Apel konsolidasi yang diikuti oleh ratusan personel dari berbagai satuan di Polresta Samarinda juga menyampaikan beberapa poin penting terkait tata cara penanganan aksi unjuk rasa. Di antaranya adalah melakukan koordinasi yang baik dengan panitia penyelenggara aksi, memberikan arahan yang jelas terkait rute yang akan dilalui, serta siap menangani segala kemungkinan yang terjadi dengan cepat dan tepat.
Kepala Polresta Samarinda yang turut hadir dalam acara tersebut menambahkan bahwa pihaknya telah melakukan persiapan matang, termasuk menyediakan posko pengamanan dan tim bantuan yang siap merespons setiap kondisi.

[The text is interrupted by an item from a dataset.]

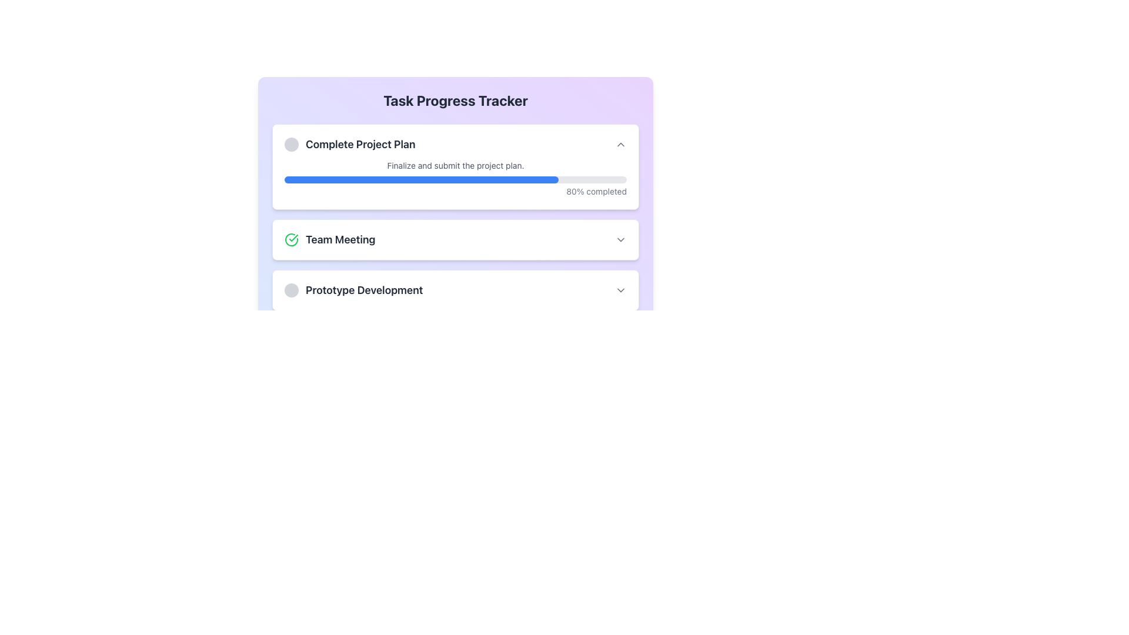 This screenshot has height=635, width=1129. I want to click on the white background card labeled 'Complete Project Plan' that contains an 80% progress bar and is the first element in a vertical list of three cards, so click(455, 167).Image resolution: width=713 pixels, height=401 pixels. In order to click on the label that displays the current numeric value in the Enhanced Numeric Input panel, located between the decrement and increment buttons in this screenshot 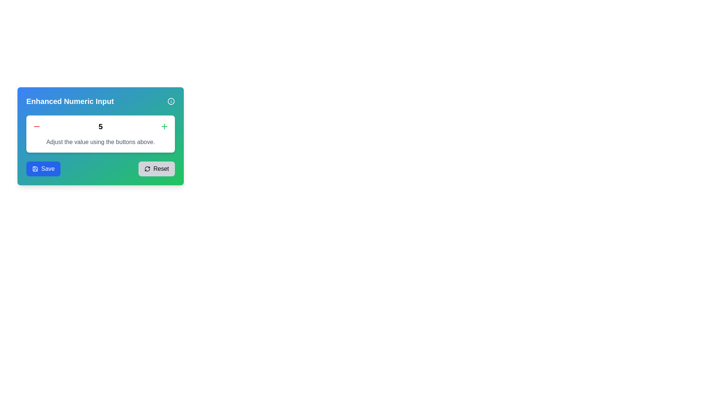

Personel yang akan bertugas juga telah mendapatkan pembekalan terkait protokol penanganan aksi unjuk rasa yang humanis dan sesuai dengan standar operasional prosedur (SOP) kepolisian.
“Kami telah melakukan koordinasi awal dengan pihak penyelenggara aksi untuk memastikan keselamatan semua pihak. Personel kami telah dilatih untuk menghadapi berbagai situasi dengan sikap yang tepat, sehingga aksi unjuk rasa dapat berjalan dengan lancar dan damai,” jelas Kapolresta Samarinda.
Sebelum apel diakhiri, Wakapolda Kaltim mengajak seluruh personel untuk bekerja sama secara sinergis, menjaga komunikasi yang baik antar satuan, serta selalu menjaga citra positif kepolisian di mata masyarakat. Ia juga berharap agar aksi unjuk rasa yang akan dilakukan dapat menjadi wadah yang konstruktif untuk menyampaikan aspirasi, serta tidak menimbulkan kerusuhan atau kerugian bagi siapa pun.
“Mari kita bersama-sama menjaga kedamaian dan ketertiban di Samarinda. Semoga aksi unjuk rasa yang akan datang berjalan dengan lancar, dan kita dapat menunjukkan bahwa kepolisian dan masyarakat dapat bekerja sama untuk mencapai tujuan yang baik,” pungkas Wakapolda Kaltim dalam penutup amanatnya.